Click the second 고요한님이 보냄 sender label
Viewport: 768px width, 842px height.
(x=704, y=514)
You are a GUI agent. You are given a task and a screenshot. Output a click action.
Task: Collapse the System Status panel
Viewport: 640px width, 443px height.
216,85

+-------+

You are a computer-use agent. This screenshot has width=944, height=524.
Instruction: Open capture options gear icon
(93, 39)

+-------+

Task description – Count the lines in the rows above that contain the word "width", and reply with the number alone.

Solution to the exercise – 3